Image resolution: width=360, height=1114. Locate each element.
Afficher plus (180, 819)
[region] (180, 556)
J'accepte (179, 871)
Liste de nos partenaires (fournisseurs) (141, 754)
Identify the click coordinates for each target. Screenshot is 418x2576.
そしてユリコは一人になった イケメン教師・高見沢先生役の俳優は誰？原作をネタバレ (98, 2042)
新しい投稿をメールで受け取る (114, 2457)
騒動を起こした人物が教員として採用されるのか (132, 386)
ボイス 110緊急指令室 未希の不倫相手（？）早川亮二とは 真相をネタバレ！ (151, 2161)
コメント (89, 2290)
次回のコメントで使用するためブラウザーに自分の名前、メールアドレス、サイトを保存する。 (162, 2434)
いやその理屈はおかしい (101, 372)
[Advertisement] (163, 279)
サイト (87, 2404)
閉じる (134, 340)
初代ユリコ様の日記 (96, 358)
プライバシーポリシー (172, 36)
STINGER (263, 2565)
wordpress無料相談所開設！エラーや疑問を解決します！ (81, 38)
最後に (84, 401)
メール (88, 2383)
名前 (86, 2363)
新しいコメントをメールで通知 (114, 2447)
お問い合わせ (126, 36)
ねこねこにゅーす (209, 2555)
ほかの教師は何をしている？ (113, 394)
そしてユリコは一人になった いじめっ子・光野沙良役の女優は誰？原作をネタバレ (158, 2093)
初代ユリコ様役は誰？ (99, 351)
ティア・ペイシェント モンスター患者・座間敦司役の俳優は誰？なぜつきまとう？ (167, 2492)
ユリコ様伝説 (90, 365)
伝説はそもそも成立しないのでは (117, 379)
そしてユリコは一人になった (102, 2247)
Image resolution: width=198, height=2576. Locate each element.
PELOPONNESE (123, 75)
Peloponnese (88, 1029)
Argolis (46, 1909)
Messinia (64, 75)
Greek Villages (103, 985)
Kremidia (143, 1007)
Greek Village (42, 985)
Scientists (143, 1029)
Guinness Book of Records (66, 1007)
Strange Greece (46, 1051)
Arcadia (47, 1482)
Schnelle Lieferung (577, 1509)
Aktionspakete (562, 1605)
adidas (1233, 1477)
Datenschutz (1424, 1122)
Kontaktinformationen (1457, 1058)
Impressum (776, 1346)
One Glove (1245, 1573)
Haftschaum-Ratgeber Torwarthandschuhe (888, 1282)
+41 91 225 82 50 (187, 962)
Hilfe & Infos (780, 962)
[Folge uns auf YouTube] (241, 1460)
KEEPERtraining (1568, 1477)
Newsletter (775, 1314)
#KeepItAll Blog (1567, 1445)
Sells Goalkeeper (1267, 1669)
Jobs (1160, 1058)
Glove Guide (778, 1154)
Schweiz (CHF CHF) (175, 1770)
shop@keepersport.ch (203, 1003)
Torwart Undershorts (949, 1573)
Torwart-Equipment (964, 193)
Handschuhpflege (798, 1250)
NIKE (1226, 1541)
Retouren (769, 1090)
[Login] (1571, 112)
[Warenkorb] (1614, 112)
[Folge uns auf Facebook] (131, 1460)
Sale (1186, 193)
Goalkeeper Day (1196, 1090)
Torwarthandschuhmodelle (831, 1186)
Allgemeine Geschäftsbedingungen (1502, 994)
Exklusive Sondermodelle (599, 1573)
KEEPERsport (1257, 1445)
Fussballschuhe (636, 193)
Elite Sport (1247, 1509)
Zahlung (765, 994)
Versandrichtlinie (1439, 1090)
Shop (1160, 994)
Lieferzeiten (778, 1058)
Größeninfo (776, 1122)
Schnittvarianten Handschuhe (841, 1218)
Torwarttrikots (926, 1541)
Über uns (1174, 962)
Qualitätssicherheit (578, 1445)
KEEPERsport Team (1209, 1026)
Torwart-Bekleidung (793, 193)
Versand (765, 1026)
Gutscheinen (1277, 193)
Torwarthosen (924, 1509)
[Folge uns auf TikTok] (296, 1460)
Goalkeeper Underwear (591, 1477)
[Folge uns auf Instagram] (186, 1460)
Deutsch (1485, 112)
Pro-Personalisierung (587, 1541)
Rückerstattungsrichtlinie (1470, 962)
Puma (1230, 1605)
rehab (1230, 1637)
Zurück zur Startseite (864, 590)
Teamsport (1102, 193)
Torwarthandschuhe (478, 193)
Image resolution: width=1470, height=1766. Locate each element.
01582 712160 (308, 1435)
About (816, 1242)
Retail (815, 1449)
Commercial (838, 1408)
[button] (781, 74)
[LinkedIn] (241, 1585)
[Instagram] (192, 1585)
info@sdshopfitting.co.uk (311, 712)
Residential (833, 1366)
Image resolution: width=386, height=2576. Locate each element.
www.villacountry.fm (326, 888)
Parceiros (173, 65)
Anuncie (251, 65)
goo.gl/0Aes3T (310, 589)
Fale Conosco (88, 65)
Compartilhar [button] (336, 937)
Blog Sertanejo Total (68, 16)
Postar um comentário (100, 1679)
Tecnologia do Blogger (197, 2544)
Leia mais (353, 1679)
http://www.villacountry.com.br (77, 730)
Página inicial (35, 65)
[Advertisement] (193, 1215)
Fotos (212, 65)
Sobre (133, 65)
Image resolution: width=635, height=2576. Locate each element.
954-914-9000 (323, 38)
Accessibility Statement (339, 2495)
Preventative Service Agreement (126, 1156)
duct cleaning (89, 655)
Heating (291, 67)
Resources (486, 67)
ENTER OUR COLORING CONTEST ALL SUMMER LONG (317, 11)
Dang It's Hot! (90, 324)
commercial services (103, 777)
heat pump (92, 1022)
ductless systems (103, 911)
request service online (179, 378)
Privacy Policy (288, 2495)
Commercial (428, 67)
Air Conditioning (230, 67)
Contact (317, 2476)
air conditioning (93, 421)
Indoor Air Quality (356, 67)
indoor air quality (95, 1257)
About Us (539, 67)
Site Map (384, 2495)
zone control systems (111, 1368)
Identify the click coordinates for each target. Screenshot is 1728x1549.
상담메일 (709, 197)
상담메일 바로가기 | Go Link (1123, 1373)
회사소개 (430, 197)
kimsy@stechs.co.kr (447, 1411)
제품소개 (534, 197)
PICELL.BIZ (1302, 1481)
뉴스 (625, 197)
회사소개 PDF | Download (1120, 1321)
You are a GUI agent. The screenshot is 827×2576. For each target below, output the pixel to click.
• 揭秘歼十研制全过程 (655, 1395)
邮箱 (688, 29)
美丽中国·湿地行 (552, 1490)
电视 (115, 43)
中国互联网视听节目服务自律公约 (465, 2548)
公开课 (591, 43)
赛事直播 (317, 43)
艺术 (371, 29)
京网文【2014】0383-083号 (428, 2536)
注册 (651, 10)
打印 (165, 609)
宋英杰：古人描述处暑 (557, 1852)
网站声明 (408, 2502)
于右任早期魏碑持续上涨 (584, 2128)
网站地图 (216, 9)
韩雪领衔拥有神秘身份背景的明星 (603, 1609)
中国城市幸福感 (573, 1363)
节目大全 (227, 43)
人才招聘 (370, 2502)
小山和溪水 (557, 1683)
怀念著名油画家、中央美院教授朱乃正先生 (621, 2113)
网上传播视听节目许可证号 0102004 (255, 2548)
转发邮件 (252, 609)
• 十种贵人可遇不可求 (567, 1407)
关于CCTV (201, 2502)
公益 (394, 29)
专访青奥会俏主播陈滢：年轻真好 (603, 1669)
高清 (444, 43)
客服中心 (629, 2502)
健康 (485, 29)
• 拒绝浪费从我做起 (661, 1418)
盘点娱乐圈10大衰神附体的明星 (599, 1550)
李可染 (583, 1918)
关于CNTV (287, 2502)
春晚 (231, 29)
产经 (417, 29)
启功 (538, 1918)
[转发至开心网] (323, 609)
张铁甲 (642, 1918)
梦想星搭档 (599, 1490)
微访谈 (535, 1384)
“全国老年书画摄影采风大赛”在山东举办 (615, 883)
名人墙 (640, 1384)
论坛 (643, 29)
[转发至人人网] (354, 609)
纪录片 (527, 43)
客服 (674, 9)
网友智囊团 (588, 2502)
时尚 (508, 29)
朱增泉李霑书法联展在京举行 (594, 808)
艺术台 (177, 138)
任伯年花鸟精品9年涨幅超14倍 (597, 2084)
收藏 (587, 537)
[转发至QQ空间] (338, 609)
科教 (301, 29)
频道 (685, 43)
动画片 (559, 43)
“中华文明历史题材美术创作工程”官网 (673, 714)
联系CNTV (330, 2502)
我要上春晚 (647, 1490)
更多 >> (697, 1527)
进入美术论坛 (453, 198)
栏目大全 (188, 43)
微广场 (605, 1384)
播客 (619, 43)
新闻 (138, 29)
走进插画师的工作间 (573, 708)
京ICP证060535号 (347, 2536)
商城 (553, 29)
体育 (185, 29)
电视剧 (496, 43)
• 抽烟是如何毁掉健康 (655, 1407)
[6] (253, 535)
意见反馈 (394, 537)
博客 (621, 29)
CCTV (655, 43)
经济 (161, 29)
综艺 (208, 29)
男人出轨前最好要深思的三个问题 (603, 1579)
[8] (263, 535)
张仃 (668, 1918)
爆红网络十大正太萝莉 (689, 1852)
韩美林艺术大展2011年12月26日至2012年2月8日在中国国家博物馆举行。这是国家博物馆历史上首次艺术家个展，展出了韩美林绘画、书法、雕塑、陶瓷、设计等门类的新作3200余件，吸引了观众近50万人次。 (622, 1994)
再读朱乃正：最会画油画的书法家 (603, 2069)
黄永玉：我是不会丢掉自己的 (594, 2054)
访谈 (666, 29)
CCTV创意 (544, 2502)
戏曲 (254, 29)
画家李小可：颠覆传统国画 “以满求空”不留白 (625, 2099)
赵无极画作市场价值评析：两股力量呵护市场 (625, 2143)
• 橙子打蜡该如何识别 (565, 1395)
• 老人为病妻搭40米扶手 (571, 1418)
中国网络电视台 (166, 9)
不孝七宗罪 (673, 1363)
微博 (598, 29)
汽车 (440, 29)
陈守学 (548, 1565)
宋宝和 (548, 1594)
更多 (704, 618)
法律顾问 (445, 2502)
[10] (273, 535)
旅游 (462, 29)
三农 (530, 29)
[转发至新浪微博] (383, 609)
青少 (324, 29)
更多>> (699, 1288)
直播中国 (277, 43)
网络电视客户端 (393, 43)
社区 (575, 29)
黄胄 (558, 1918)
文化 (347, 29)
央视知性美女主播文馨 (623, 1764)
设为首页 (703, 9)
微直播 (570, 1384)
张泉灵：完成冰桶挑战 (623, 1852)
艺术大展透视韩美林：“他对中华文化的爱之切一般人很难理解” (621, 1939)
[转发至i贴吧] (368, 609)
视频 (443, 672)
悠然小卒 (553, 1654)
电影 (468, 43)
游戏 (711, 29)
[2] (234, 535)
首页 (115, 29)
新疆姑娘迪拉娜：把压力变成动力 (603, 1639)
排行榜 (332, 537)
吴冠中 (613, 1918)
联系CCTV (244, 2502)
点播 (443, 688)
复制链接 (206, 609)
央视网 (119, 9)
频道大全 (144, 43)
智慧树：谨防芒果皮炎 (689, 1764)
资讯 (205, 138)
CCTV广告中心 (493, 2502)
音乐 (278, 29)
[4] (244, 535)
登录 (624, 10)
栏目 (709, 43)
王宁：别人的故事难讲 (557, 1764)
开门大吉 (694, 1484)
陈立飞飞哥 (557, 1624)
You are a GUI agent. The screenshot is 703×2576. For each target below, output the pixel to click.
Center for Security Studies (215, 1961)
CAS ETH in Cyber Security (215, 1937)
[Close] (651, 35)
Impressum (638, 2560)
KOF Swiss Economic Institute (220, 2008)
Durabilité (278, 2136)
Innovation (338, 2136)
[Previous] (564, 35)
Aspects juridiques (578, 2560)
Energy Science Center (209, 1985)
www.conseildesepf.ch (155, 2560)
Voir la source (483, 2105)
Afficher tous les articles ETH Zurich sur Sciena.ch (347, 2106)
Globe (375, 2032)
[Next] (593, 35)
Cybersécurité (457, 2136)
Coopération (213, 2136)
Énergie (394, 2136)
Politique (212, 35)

####################

Repeat the entries above exactly, beginning at their first line and ending with the line that contains "次回のコメントで使用するためブラウザーに自分の名前、メールアドレス、サイトを保存する。 (162, 2434)", with nothing added.

Image resolution: width=360, height=1114. Locate each element.
Afficher plus (180, 819)
[region] (180, 556)
J'accepte (179, 871)
Liste de nos partenaires (fournisseurs) (141, 754)
Identify the click coordinates for each target. Screenshot is 418x2576.
そしてユリコは一人になった イケメン教師・高見沢先生役の俳優は誰？原作をネタバレ (98, 2042)
新しい投稿をメールで受け取る (114, 2457)
騒動を起こした人物が教員として採用されるのか (132, 386)
ボイス 110緊急指令室 未希の不倫相手（？）早川亮二とは 真相をネタバレ！ (151, 2161)
コメント (89, 2290)
次回のコメントで使用するためブラウザーに自分の名前、メールアドレス、サイトを保存する。 (162, 2434)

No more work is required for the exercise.